Énoncé:
Remplacez « How do I perform » par « How can I perform » dans toutes les entrées ci-dessous et recopiez-les sans rien modifier d'autre.
*** Extraits des données ***
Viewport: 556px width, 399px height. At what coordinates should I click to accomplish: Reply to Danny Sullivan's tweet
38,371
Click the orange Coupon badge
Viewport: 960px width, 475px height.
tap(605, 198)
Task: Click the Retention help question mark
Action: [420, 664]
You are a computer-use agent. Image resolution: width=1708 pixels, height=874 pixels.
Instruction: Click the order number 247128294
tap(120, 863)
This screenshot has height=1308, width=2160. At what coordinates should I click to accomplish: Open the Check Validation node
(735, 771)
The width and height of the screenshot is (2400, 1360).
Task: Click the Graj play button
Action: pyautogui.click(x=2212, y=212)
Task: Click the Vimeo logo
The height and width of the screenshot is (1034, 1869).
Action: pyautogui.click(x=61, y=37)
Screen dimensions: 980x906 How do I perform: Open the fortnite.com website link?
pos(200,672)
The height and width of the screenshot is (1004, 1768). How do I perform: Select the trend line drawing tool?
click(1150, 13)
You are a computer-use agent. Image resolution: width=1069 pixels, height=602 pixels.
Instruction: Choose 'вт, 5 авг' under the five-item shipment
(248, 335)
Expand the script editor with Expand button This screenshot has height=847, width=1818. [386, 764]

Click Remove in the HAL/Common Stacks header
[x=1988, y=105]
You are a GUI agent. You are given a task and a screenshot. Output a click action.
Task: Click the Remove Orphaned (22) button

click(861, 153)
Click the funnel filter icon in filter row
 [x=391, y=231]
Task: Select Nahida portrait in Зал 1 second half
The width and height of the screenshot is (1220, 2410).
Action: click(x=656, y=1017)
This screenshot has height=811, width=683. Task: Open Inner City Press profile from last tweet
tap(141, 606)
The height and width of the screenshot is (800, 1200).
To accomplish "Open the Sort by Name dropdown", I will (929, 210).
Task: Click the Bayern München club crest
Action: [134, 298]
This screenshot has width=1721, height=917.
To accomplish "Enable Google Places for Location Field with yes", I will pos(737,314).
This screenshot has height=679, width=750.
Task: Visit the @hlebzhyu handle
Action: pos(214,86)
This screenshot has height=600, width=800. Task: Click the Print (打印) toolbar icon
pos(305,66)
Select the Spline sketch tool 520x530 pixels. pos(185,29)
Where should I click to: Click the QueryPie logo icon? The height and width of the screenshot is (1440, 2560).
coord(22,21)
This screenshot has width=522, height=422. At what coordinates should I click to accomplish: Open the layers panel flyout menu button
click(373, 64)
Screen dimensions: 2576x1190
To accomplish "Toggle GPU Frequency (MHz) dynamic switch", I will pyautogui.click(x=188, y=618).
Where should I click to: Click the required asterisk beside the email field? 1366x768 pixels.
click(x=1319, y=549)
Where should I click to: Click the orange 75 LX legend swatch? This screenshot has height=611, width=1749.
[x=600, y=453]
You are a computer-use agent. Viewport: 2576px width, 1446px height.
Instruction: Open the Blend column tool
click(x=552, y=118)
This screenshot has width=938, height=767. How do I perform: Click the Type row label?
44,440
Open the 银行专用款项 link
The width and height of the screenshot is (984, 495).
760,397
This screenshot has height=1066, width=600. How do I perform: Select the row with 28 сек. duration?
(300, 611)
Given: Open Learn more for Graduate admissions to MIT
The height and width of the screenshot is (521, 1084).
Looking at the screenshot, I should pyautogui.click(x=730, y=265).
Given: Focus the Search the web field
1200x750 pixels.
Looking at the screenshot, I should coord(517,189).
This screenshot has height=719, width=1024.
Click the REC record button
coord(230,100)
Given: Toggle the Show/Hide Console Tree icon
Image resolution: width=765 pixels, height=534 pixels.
***
La solution:
Viewport: 556px width, 399px height. At what coordinates should I click to accomplish: Reply to Danny Sullivan's tweet
38,371
Click the orange Coupon badge
Viewport: 960px width, 475px height.
tap(605, 198)
Task: Click the Retention help question mark
Action: [420, 664]
You are a computer-use agent. Image resolution: width=1708 pixels, height=874 pixels.
Instruction: Click the order number 247128294
tap(120, 863)
This screenshot has height=1308, width=2160. At what coordinates should I click to accomplish: Open the Check Validation node
(735, 771)
The width and height of the screenshot is (2400, 1360).
Task: Click the Graj play button
Action: pyautogui.click(x=2212, y=212)
Task: Click the Vimeo logo
The height and width of the screenshot is (1034, 1869).
Action: pyautogui.click(x=61, y=37)
Screen dimensions: 980x906 How can I perform: Open the fortnite.com website link?
pos(200,672)
The height and width of the screenshot is (1004, 1768). How can I perform: Select the trend line drawing tool?
click(1150, 13)
You are a computer-use agent. Image resolution: width=1069 pixels, height=602 pixels.
Instruction: Choose 'вт, 5 авг' under the five-item shipment
(248, 335)
Expand the script editor with Expand button This screenshot has height=847, width=1818. [386, 764]

Click Remove in the HAL/Common Stacks header
[x=1988, y=105]
You are a GUI agent. You are given a task and a screenshot. Output a click action.
Task: Click the Remove Orphaned (22) button

click(861, 153)
Click the funnel filter icon in filter row
 [x=391, y=231]
Task: Select Nahida portrait in Зал 1 second half
The width and height of the screenshot is (1220, 2410).
Action: click(x=656, y=1017)
This screenshot has height=811, width=683. Task: Open Inner City Press profile from last tweet
tap(141, 606)
The height and width of the screenshot is (800, 1200).
To accomplish "Open the Sort by Name dropdown", I will (929, 210).
Task: Click the Bayern München club crest
Action: [134, 298]
This screenshot has width=1721, height=917.
To accomplish "Enable Google Places for Location Field with yes", I will pos(737,314).
This screenshot has height=679, width=750.
Task: Visit the @hlebzhyu handle
Action: pos(214,86)
This screenshot has height=600, width=800. Task: Click the Print (打印) toolbar icon
pos(305,66)
Select the Spline sketch tool 520x530 pixels. pos(185,29)
Where should I click to: Click the QueryPie logo icon? The height and width of the screenshot is (1440, 2560).
coord(22,21)
This screenshot has width=522, height=422. At what coordinates should I click to accomplish: Open the layers panel flyout menu button
click(373, 64)
Screen dimensions: 2576x1190
To accomplish "Toggle GPU Frequency (MHz) dynamic switch", I will pyautogui.click(x=188, y=618).
Where should I click to: Click the required asterisk beside the email field? 1366x768 pixels.
click(x=1319, y=549)
Where should I click to: Click the orange 75 LX legend swatch? This screenshot has height=611, width=1749.
[x=600, y=453]
You are a computer-use agent. Viewport: 2576px width, 1446px height.
Instruction: Open the Blend column tool
click(x=552, y=118)
This screenshot has width=938, height=767. How can I perform: Click the Type row label?
44,440
Open the 银行专用款项 link
The width and height of the screenshot is (984, 495).
760,397
This screenshot has height=1066, width=600. How can I perform: Select the row with 28 сек. duration?
(300, 611)
Given: Open Learn more for Graduate admissions to MIT
The height and width of the screenshot is (521, 1084).
Looking at the screenshot, I should pyautogui.click(x=730, y=265).
Given: Focus the Search the web field
1200x750 pixels.
Looking at the screenshot, I should coord(517,189).
This screenshot has height=719, width=1024.
Click the REC record button
coord(230,100)
Given: Toggle the Show/Hide Console Tree icon
Image resolution: width=765 pixels, height=534 pixels.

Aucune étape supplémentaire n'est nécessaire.